The doorbell rang at the Levine’s home.
Penina answered the door and saw their mailman with a package and clipboard.
“Good afternoon,” said the mailman, “I have a package here for Mr. Levine.”
“Thank you,” said Penina, reaching for the package, “This must be his new passport. He needs it for his trip next week.”
“I’m sorry, but this package is from the government and requires a signature of Mr. Levine before I can give it to you,” explained the mailman.
“Oh no. He’s upstairs asleep, do I really have to wake him up? Can’t I sign for it instead?”
“No, the law states that only he can sign for it.”
“I understand” said Penina.
She began walking up the stairs to her father’s bedroom and suddenly remembered a story from the Gemara that seemed very similar. She stopped and thought to herself “Am I allowed to wake my father up?”.
Q: What is the connection between our story and the parsha?
A: The fifth commandment of the aseret hadibrot is kibud av v’ em, to honour one’s parents.
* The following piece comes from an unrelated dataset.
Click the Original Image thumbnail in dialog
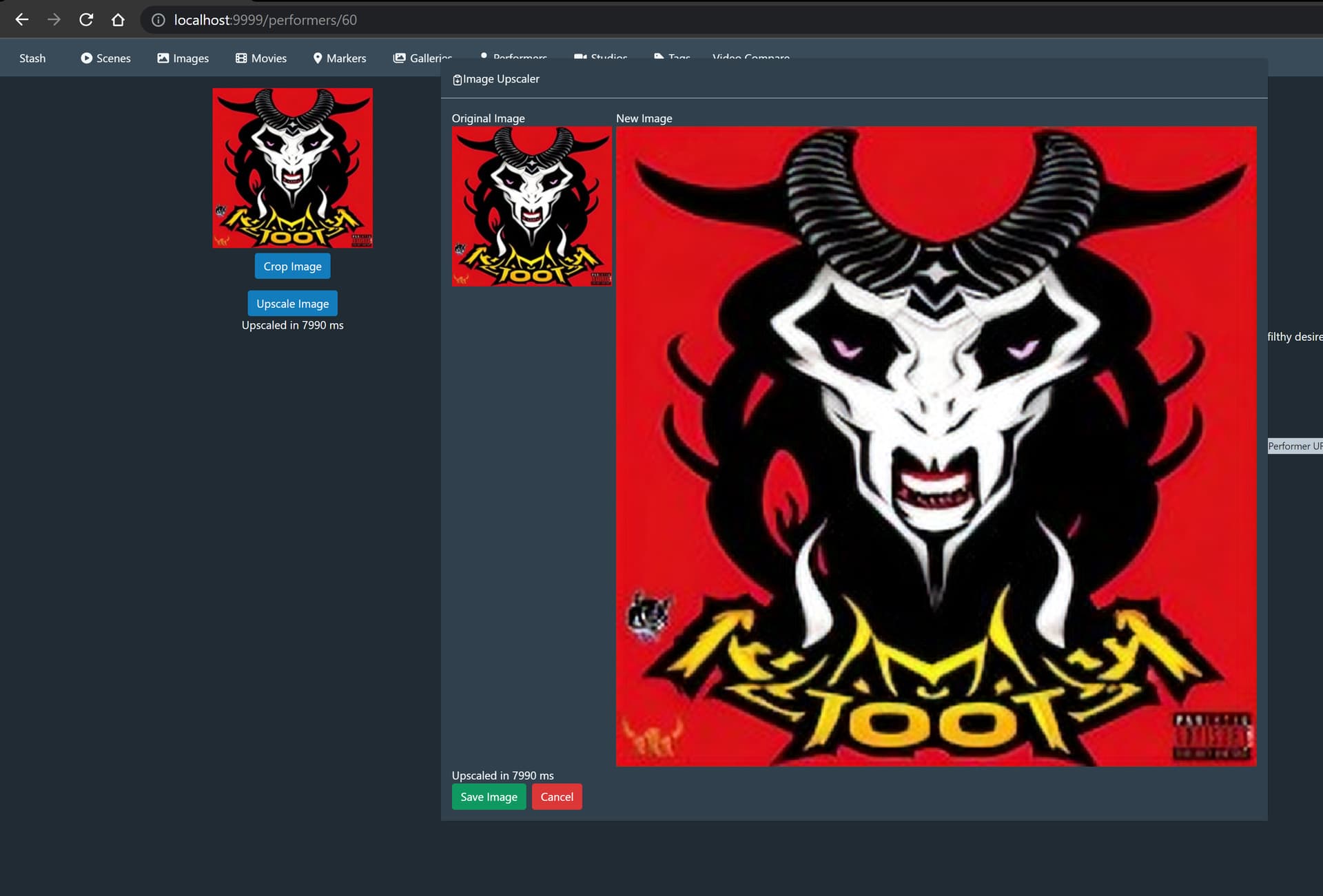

Q:What story in the Gemara was Penina thinking of?
A: At the time of the Beis Mikdash the stone of sheves Binyamin, the yashphe, was lost from the choshen of the Kohen Gadol. Another yashphe stone was needed. A non-Jewish man named Dama Ben Nitina had one, and the chachamim came to his home to purchase it. They were willing to pay Dama huge sums of money, but he refused because the stone was lying under his father, and he did not want to wake him up (Kidushin 31a).
Q: What should Penina do?
A: There are some important differences between Penina’s situation and Dama’s. Damah knew that his father did not want to be woken up under any circumstance. Also, the loss of money for the gem was a loss for Damah and not for his father. In Penina’s case her father would suffer a loss if she did not wake him. Her father also did not say that he did not want to be woken under any circumstance. For these reasons Penina should wake up her father. Note that although she is allowed to wake her father up, it would be better if Penina’s father would be woken up by someone other than his own child, if possible (Aruch HaShulchan 240:40; Sefer Mora Horim u’Chvodam 1:28).
Q: What if Penina realized that her father was napping too long and would miss his time to say minchah? Should she wake him up?
A: Yes, Penina can assume that her father would want to be woken for the purpose of performing a mitzvah (Sefer Mora Horim u’Chvodam 1:28).